#### Aufgabe:
Ändere im gesamten Material „Архив“ in „Хранилище“ und gib die Zeilen ansonsten unverändert wieder. Lass die Bilder dabei weg.

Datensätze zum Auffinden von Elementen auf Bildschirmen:
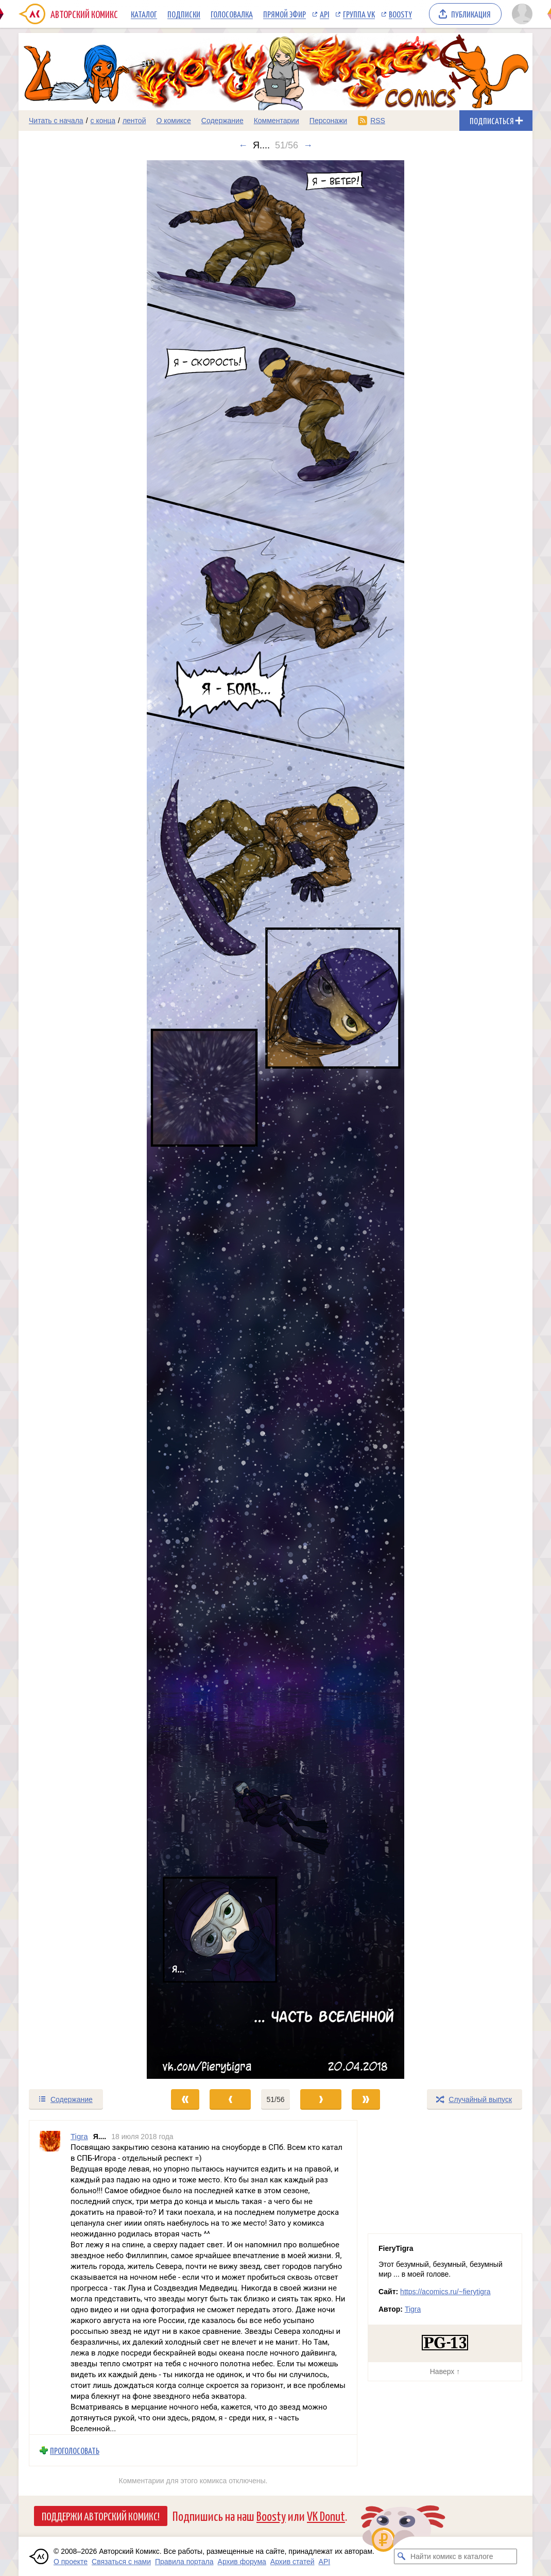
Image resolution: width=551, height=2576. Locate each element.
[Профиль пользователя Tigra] (50, 2277)
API (324, 14)
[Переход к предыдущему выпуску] (83, 1119)
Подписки (183, 14)
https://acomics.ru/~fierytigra (445, 2291)
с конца (103, 120)
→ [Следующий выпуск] (308, 145)
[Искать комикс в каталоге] (401, 2556)
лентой (134, 120)
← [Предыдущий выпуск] (243, 145)
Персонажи (328, 120)
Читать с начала (56, 120)
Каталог (144, 14)
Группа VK (359, 14)
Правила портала (184, 2561)
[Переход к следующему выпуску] (275, 1119)
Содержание (222, 120)
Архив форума (242, 2561)
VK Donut (326, 2515)
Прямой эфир (284, 14)
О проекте (71, 2561)
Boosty (400, 14)
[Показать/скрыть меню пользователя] (520, 14)
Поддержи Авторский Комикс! (101, 2515)
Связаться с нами (121, 2561)
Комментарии (276, 120)
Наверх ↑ (445, 2371)
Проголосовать (74, 2450)
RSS (377, 120)
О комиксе (173, 120)
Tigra (413, 2309)
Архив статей (292, 2561)
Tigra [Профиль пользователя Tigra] (79, 2136)
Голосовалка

#### Ergebnis:
Image resolution: width=551, height=2576. Locate each element.
[Профиль пользователя Tigra] (50, 2277)
API (324, 14)
[Переход к предыдущему выпуску] (83, 1119)
Подписки (183, 14)
https://acomics.ru/~fierytigra (445, 2291)
с конца (103, 120)
→ [Следующий выпуск] (308, 145)
[Искать комикс в каталоге] (401, 2556)
лентой (134, 120)
← [Предыдущий выпуск] (243, 145)
Персонажи (328, 120)
Читать с начала (56, 120)
Каталог (144, 14)
Группа VK (359, 14)
Правила портала (184, 2561)
[Переход к следующему выпуску] (275, 1119)
Содержание (222, 120)
Хранилище форума (242, 2561)
VK Donut (326, 2515)
Прямой эфир (284, 14)
О проекте (71, 2561)
Boosty (400, 14)
[Показать/скрыть меню пользователя] (520, 14)
Поддержи Авторский Комикс! (101, 2515)
Связаться с нами (121, 2561)
Комментарии (276, 120)
Наверх ↑ (445, 2371)
Проголосовать (74, 2450)
RSS (377, 120)
О комиксе (173, 120)
Tigra (413, 2309)
Хранилище статей (292, 2561)
Tigra [Профиль пользователя Tigra] (79, 2136)
Голосовалка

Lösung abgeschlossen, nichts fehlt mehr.